Exercise aim ▸
Leave out the pictures, then return the records word for word.

Top of Working data

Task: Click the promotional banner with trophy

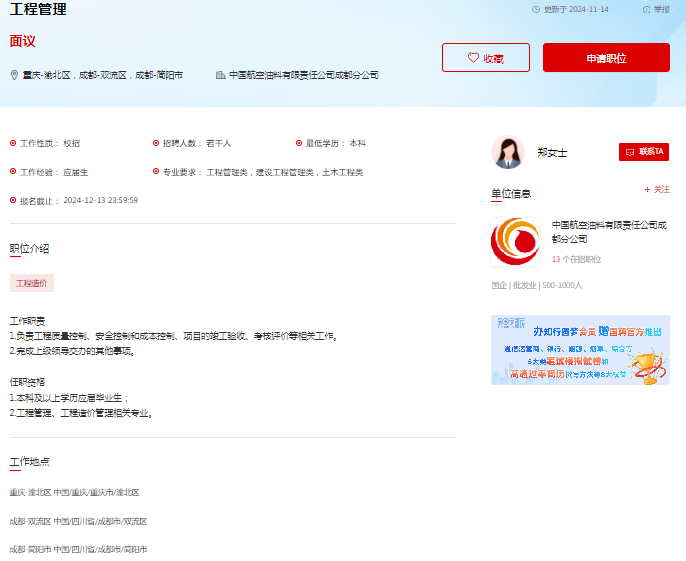Action: coord(580,350)
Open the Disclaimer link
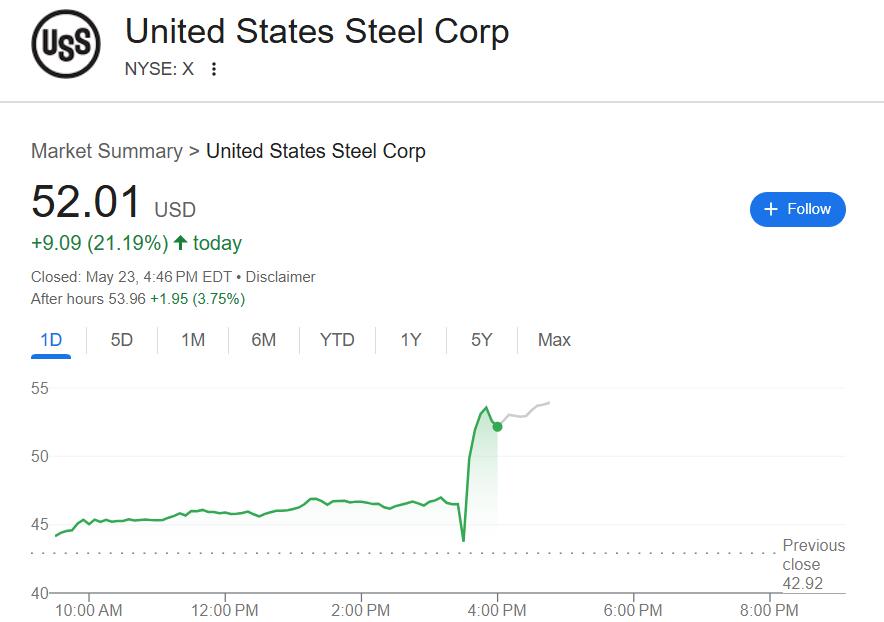The width and height of the screenshot is (884, 622). [280, 277]
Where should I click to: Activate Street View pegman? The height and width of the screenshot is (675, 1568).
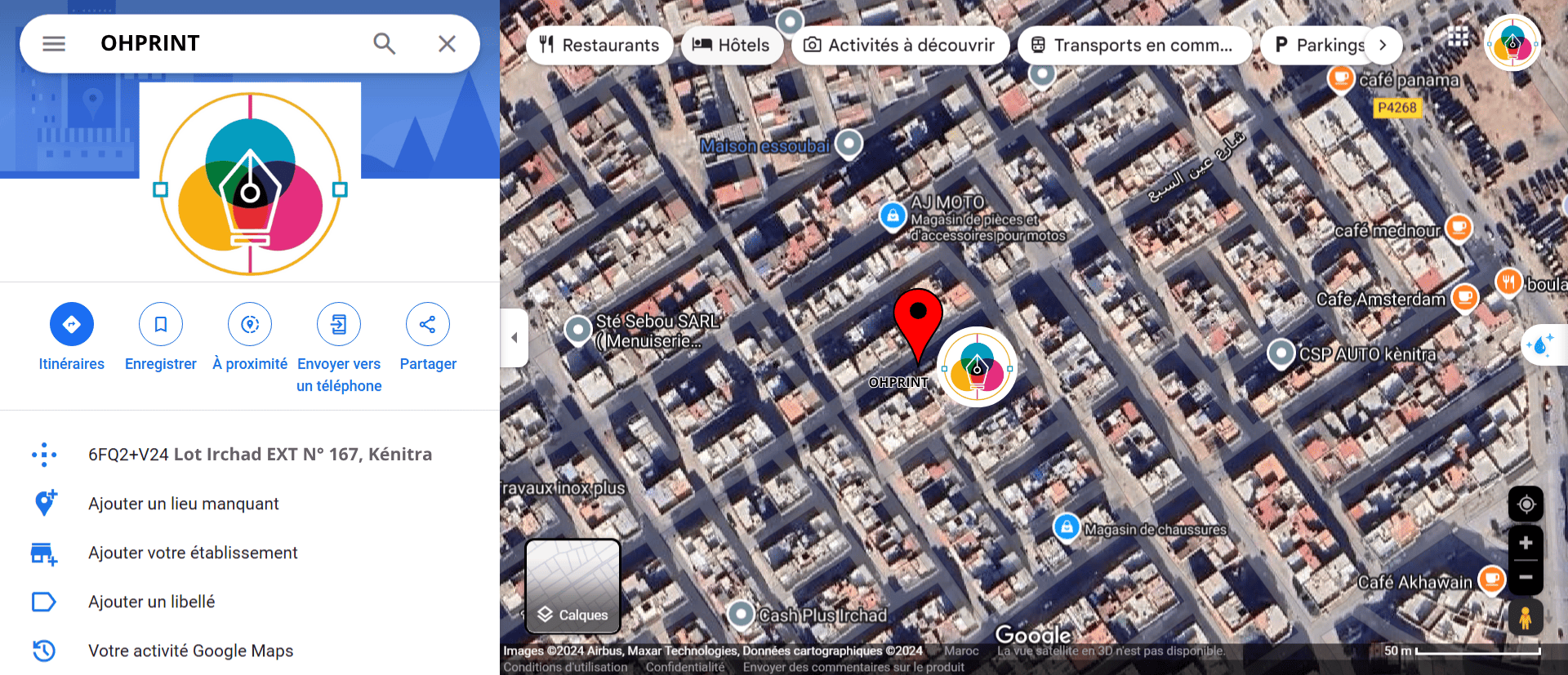click(1525, 619)
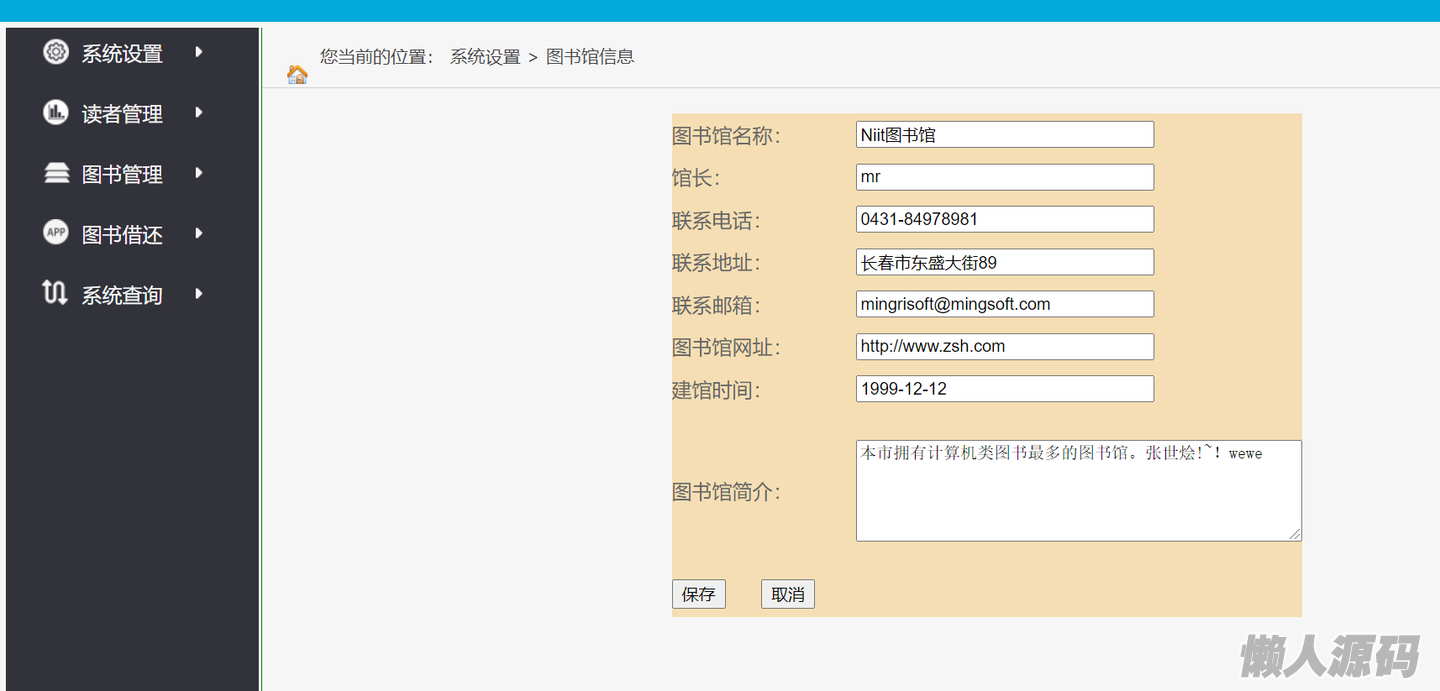Click the 图书馆简介 textarea resize handle

click(x=1295, y=535)
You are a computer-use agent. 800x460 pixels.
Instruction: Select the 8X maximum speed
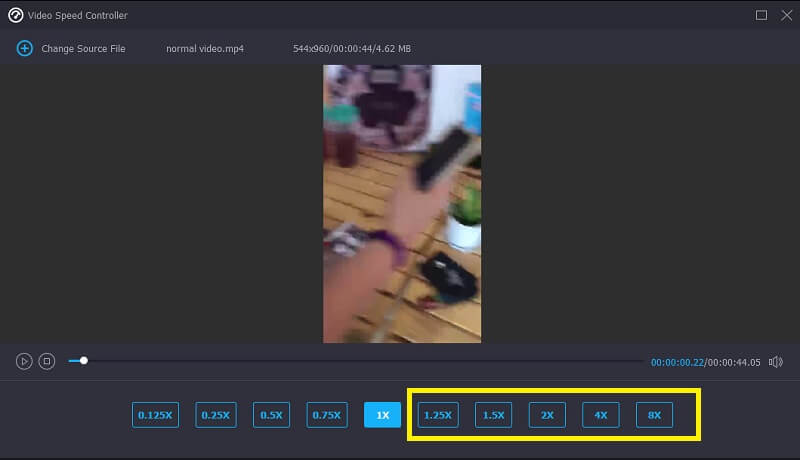[x=654, y=415]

Bottom of Working data

Answer to the problem ▸
Task: Click the promotional banner with trophy

Action: coord(580,350)
Open the Disclaimer link
The width and height of the screenshot is (884, 622). [280, 277]
Where should I click to: Activate Street View pegman? The height and width of the screenshot is (675, 1568).
click(1525, 619)
Click the 图书馆简介 textarea resize handle

click(x=1295, y=535)
You are a computer-use agent. 800x460 pixels.
Instruction: Select the 8X maximum speed
[x=654, y=415]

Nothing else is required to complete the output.